TEXT TO READ:
Early on in the organizing process members of the BNHR prioritized work on legalization of undocumented communities and abuse of authority, but these priorities were always placed in the larger context of human rights. BNHR members developed a list of 13 community priorities central to the permanent work of BNHR. These 13 fundamental priorities were developed through the direct involvement and participation of communities and they specify the core issues that affect the well-being and those that local communities defined as “basic human rights.”

Permanent Residency (legalization)
Civil and Constitutional Rights
Labor Rights
Dignified Housing
Access to Education
Healthy Communities
Nutrition
Public Service
Culture and Language
Civic Community Participation
Human Mobility
Dignity and Respect
Peace and Justice.
These 13 basic Human Rights are a reflection of the communities that make up the work and mission of the BNHR.

The organizing efforts of the Border Network for Human Rights have formed directly and indirectly more than 20 Community-Based Committees for Human Rights in impacted border and interior communities, specifically within immigrant neighborhoods and Colonias, and have trained more the 100 human rights promoters to coordinate the organizing within their immigrant communities. Also, BHNR has more that 5 years experience using the testimonial documentation of abuses of authority as an important tool for community organizing around the promotion and defense of human rights along the U.S./Mexico Border. The BNHR has developed an in-depth study of applicable national and international legal and regulatory authorities that has been published as the Human Rights Abuse Documentation Reference Manual. The BNHR organized the first grassroots campaigns to document human rights violations and abuse of authority of law enforcement in border areas on December of 2000, December 2002 and December 2003.

Currently, the Border Network for Human Rights (BNHR) focuses its organizing work in immigrant communities of El Paso Colonias and in southern New Mexico (Las Cruces, Anthony, Chaparral, Vado, Berino, etc.). BNHR is also supporting initial organizing efforts with immigrant communities in the Rio Grande Valley, Houston, Dallas, and New Jersey.

Throughout the work and history of the BNHR the success has been measured in three important ways: are the communities more aware of their human and constitutional rights; are those same communities utilizing their new knowledge to defend and promote their rights in stemming the abuse of authority of one of the many law enforcement agencies working the U.S./Mexico Border region; and finally, are the voices of these community based human rights committees having a positive impact at the state and national level when it comes to the implementation of fair immigration reform policies. The constant challenge is to collectively create a culture of human rights for the community as a whole, when what we have is a culture of “legalized” abuse [of authority].

Within every region of the country, the BNHR is measuring its success by the number of Human Rights Promoters and Human Rights Trainers organized and by the number of active Human Rights Committees working towards their specific objectives and goals. BNHR members will gauge their growth and accomplishments by having their collective voices present in the push for fair and comprehensive immigration reform at the state and federal level as well as in their constant local work of defending and promoting their human and constitutional rights.

Both at the local, regional and at the national level, the consolidation process of our education and organizing work (Promoters, trainers and committees) as well as the carrying out of our objectives and goals (community participation in the defense and the promotion of human rights, documentation of abuse of authority, a fair and comprehensive immigration reform and equality in dignity and respect) will be an evaluation method utilized to measure the success of the work of the BNHR.

DATA EXTRACT:

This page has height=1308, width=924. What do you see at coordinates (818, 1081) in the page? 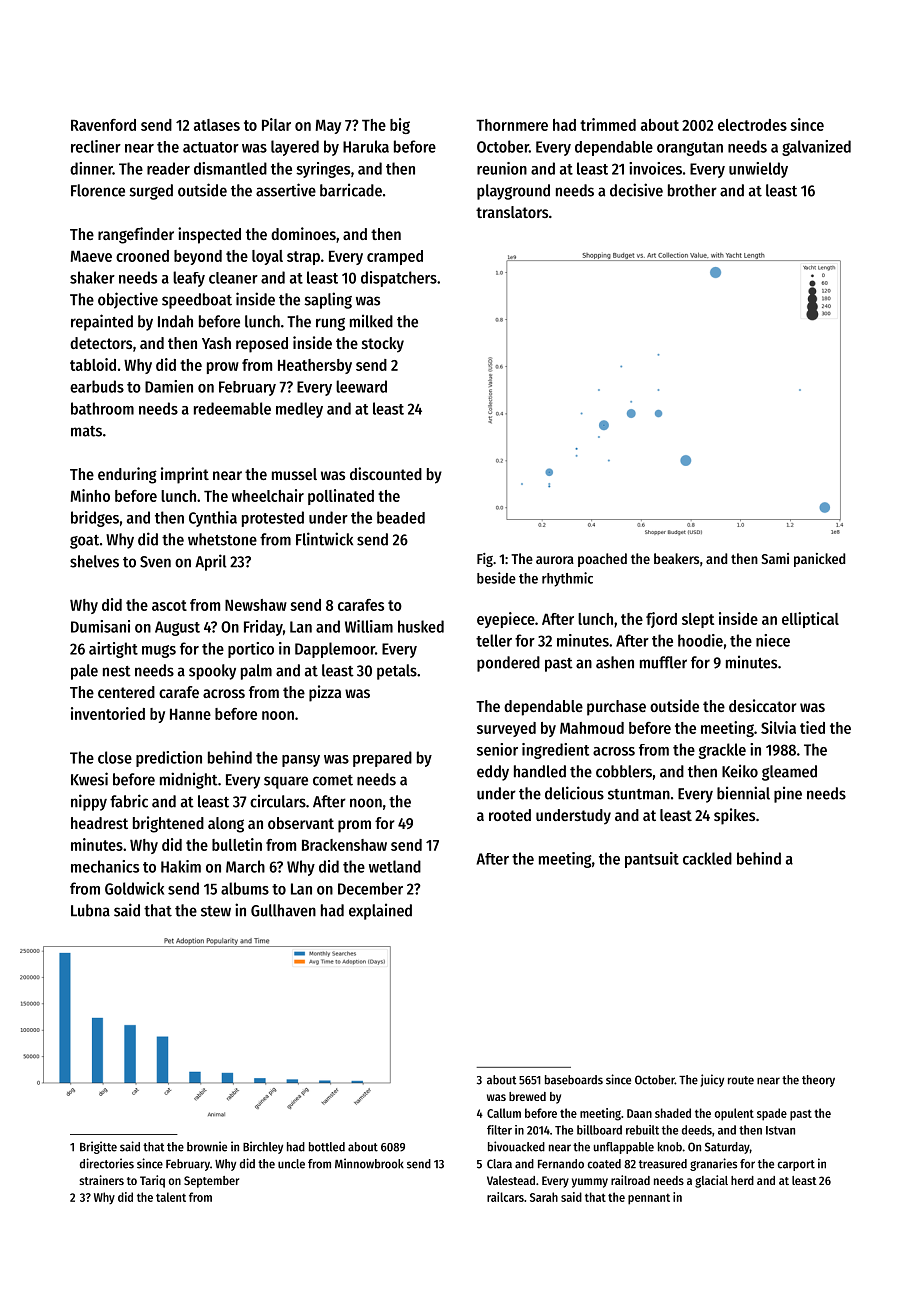
I see `theory` at bounding box center [818, 1081].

EXERCISE REQUIREMENTS:
Please state the title under which the BNHR's study of national and international legal and regulatory authorities was published, according to the Border Network for Human Rights text. The lines are separate material, unrelated to the Border Network for Human Rights text.

TASK SOLUTION:
Human Rights Abuse Documentation Reference Manual